Viernes 28 de mayo de 2004

 

Queridos hermanos en el episcopado: 

1. Con alegría y afecto fraterno os doy la bienvenida a vosotros, obispos de las provincias eclesiásticas de Indianápolis, Chicago y Milwaukee, con ocasión de vuestra visita quinquenal ad limina Apostolorum. Ojalá que estos días de reflexión y oración en el centro de la Iglesia os confirmen en vuestro testimonio de Jesucristo, "el mismo ayer, hoy y siempre" (Hb 13, 8), y en "la palabra de su gracia, que tiene poder para construir el edificio y daros la herencia con todos los santificados" (Hch 20, 32).

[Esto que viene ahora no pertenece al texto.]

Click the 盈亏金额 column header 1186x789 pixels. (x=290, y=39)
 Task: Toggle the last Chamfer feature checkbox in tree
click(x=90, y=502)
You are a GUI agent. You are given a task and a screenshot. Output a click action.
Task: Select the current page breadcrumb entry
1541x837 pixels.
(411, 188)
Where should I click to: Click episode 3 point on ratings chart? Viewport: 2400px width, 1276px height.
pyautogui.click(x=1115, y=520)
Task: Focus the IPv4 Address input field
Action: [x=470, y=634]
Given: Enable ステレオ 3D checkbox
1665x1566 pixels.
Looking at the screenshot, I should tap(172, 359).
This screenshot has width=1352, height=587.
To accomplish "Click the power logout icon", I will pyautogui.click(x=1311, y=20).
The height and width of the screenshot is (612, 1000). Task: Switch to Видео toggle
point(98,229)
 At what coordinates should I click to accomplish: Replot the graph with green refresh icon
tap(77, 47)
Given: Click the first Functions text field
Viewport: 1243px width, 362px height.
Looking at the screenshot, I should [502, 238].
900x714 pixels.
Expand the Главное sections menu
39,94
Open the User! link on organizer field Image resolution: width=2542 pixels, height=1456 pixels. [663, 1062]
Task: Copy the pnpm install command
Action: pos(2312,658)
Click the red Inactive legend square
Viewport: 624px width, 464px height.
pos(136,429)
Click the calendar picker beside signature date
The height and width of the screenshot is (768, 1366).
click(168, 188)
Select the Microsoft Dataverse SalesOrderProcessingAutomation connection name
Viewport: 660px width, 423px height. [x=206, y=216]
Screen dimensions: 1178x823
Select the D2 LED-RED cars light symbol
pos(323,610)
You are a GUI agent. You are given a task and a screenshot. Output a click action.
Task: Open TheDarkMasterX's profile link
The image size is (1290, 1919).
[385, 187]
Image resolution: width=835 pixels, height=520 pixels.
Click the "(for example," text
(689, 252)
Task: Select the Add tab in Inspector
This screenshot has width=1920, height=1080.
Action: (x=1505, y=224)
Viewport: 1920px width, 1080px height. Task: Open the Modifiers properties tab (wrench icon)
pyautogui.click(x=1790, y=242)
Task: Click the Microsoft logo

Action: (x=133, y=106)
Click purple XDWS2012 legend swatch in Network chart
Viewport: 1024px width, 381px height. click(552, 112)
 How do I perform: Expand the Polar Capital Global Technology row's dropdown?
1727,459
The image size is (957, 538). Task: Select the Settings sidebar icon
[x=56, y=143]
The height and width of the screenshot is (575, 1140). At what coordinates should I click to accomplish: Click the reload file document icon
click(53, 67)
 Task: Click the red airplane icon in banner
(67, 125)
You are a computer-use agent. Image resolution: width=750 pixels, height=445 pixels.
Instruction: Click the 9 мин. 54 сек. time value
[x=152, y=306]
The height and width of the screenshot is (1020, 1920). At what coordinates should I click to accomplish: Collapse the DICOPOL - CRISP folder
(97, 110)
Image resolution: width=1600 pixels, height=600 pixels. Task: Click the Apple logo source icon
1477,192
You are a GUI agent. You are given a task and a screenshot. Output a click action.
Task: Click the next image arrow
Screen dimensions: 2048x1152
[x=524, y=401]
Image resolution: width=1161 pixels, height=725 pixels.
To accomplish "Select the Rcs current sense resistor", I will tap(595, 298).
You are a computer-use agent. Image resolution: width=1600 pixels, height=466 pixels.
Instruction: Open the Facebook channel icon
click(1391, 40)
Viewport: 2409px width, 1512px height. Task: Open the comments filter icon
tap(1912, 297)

Continuando mis reflexiones con vosotros y con vuestros hermanos en el episcopado sobre el ejercicio del oficio episcopal, deseo pasar ahora de la misión de santificación encomendada a los sucesores de los Apóstoles a la misión profética que cumplen como "predicadores del Evangelio y maestros de la fe" (Lumen gentium, 25) en la comunión de todo el pueblo de Dios. En efecto, existe una relación intrínseca entre santidad y testimonio cristiano. Al volver a nacer en el bautismo, "todos los fieles quedan constituidos en sacerdocio santo y regio, ofrecen a Dios, por medio de Jesucristo, sacrificios espirituales y anuncian el poder de Aquel que los llamó de las tinieblas a su luz maravillosa" (Presbyterorum ordinis, 2; cf. 1 P 2, 9). Todo cristiano, para cumplir esta misión profética, ha asumido la responsabilidad personal de la verdad divina revelada en el Verbo encarnado, transmitida por la Tradición viva de la Iglesia y manifestada en el compromiso de los creyentes de anunciar la fe y transformar el mundo con la luz y la fuerza del Evangelio (cf. Redemptor hominis, 19).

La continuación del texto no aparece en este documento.